## BEGIN Excerpt
Weekend Programming Challenge Issue-9 Solutions


Image

We got 7 solutions for the Issue-9 challenge:

  • 3 C
  • 2 Java
  • 1 C#
  • 1 Python

I’m surprised that we didn’t got more solutions as this challenge was pretty simple. Maybe the picture I put on the Challenge confused you?

What you have to do is to pick random (or first) three points and calc the radius and centre coordinates of the circle which pass through them (3 points always define circle).

Then to check rest of the point if belong to same circle which is trivial using Pythagorean theorem.

6 Comments (+add yours?)

  1. Iain Cunningham (@IainIsm)
    May 20, 2013 @ 11:40:40

    I wanted to do this, and knew exactly how to approach it (a matrix-based solution of the coefficients of the equation for the circle based on 3 points and then a check of the remaining points), but lack of time meant I never even opened my text editor… Shame really, as this is the kind of problem that Matlab/Octave were created for!

    Reply

  2. Max
    May 20, 2013 @ 11:58:59

    As someone not directly involved with the weekend challenges but who had to solve that exact problem not long ago because of a real-world CNC software bug (fiinding the centre of the circle going through 2 points), I can tell you that the problem is a seriously non-obvious one; furthermore I couldn’t find a single decent description of how to solve it on the net (but plenty of poorly or not at all answered questions about how it could be solved). Simply putting together the right equations will get you nowhere (they cannot be solved directly “for X”), the only thing that finally worked for me was re-learning the whole math of coordinate system roto-translations. Frankly, I’m not surprised at all…

    Reply

  3. Dylan
    May 20, 2013 @ 13:01:11

    Great Chappenge 😉 Interesting that we all went for much the same solution.
## END Excerpt
* What to do
Transcribe the passage of the challenge post starting at "What you have" and ending at "Iain Cunningham (@IainIsm)", reproducing every word and mark as it appears.
## BEGIN Data lines
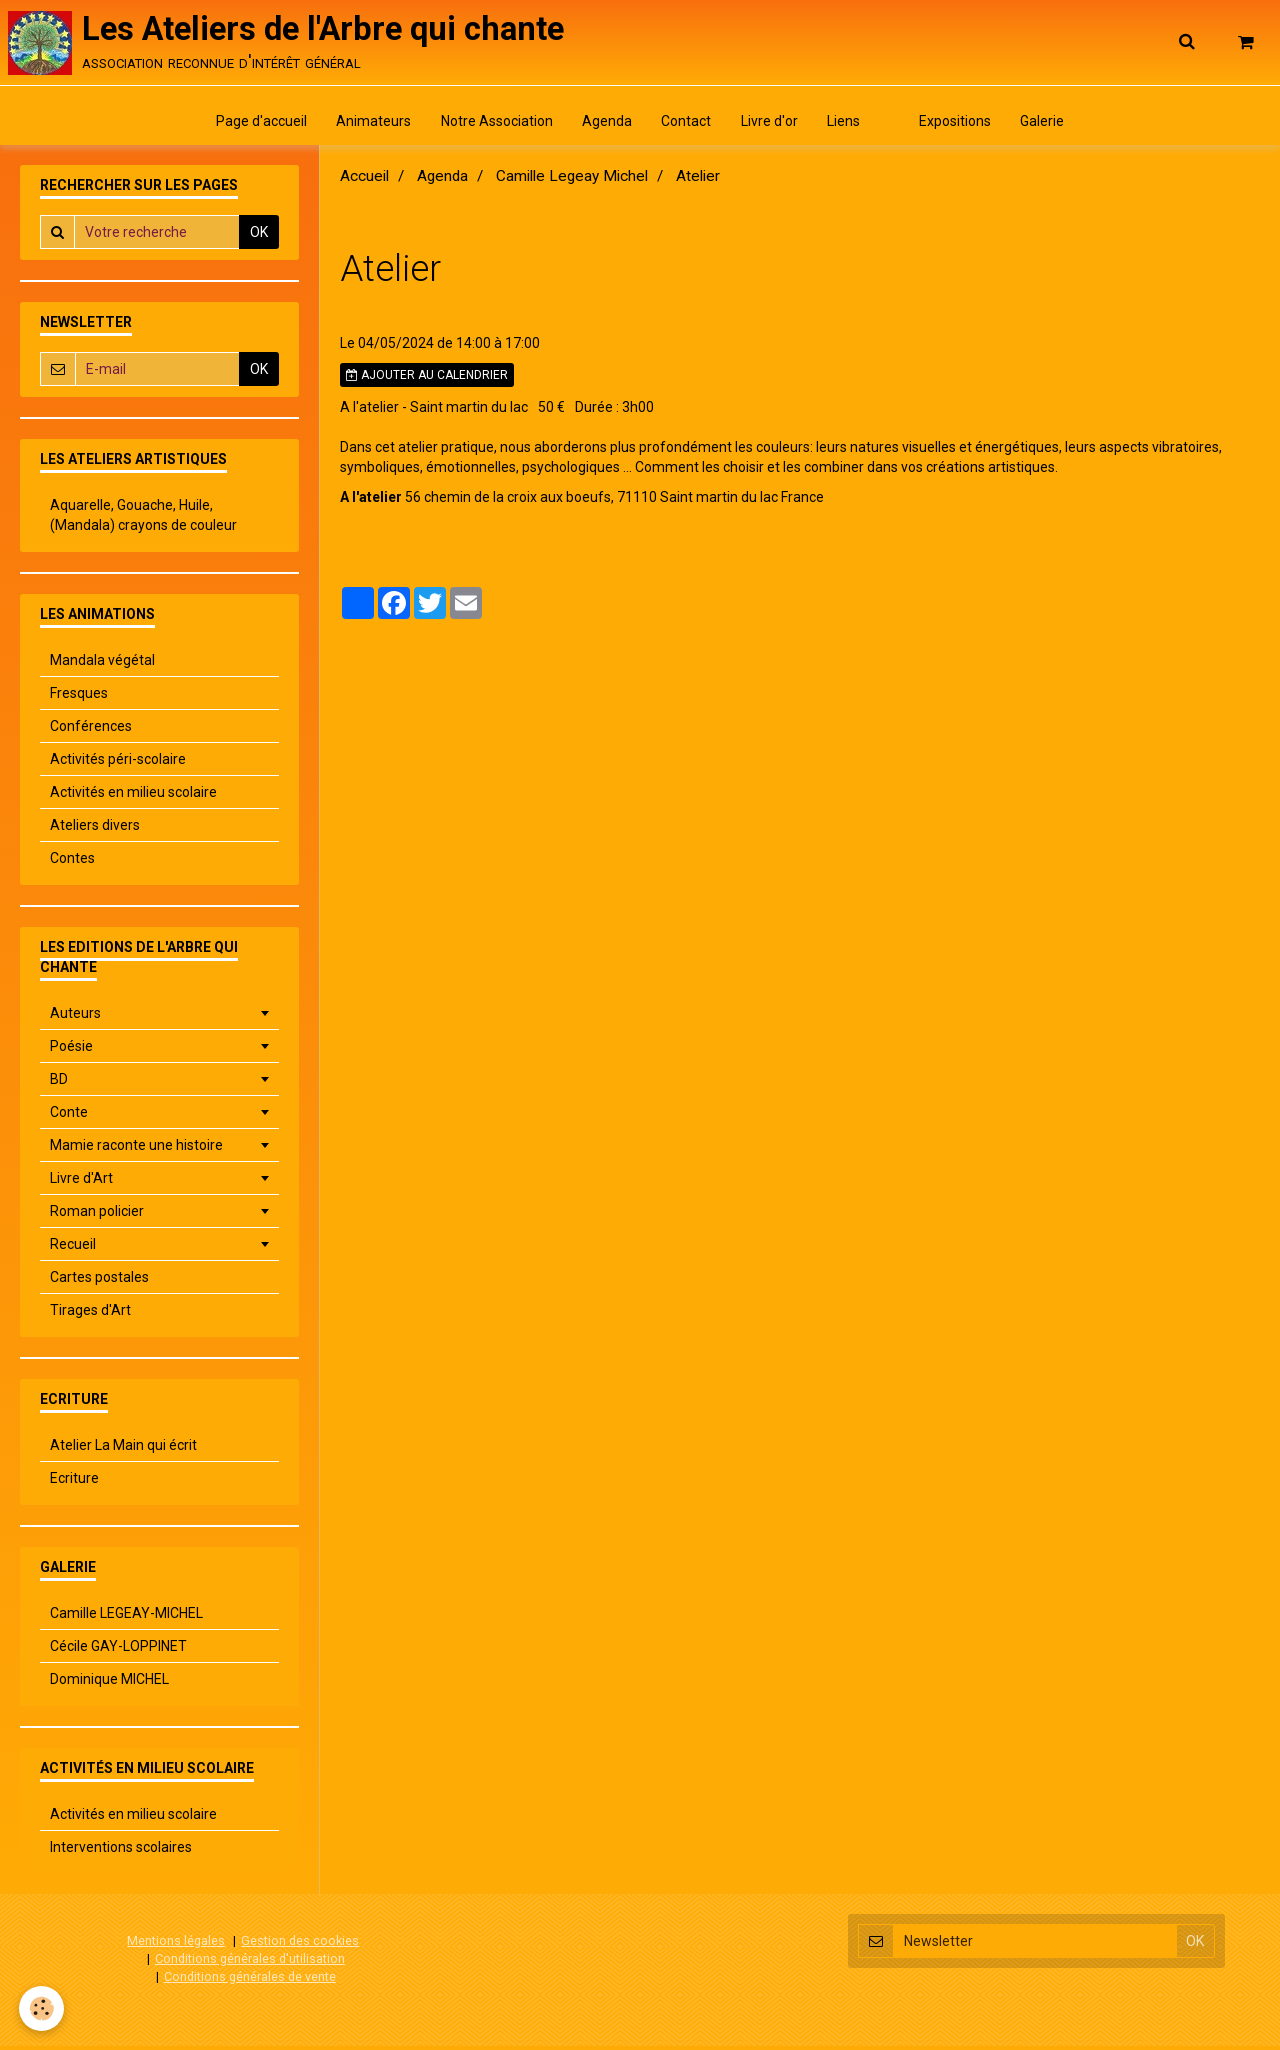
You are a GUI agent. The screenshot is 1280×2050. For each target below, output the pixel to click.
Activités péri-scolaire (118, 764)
## END Data lines
* Problem solution
What you have to do is to pick random (or first) three points and calc the radius and centre coordinates of the circle which pass through them (3 points always define circle).

Then to check rest of the point if belong to same circle which is trivial using Pythagorean theorem.

6 Comments (+add yours?)

  1. Iain Cunningham (@IainIsm)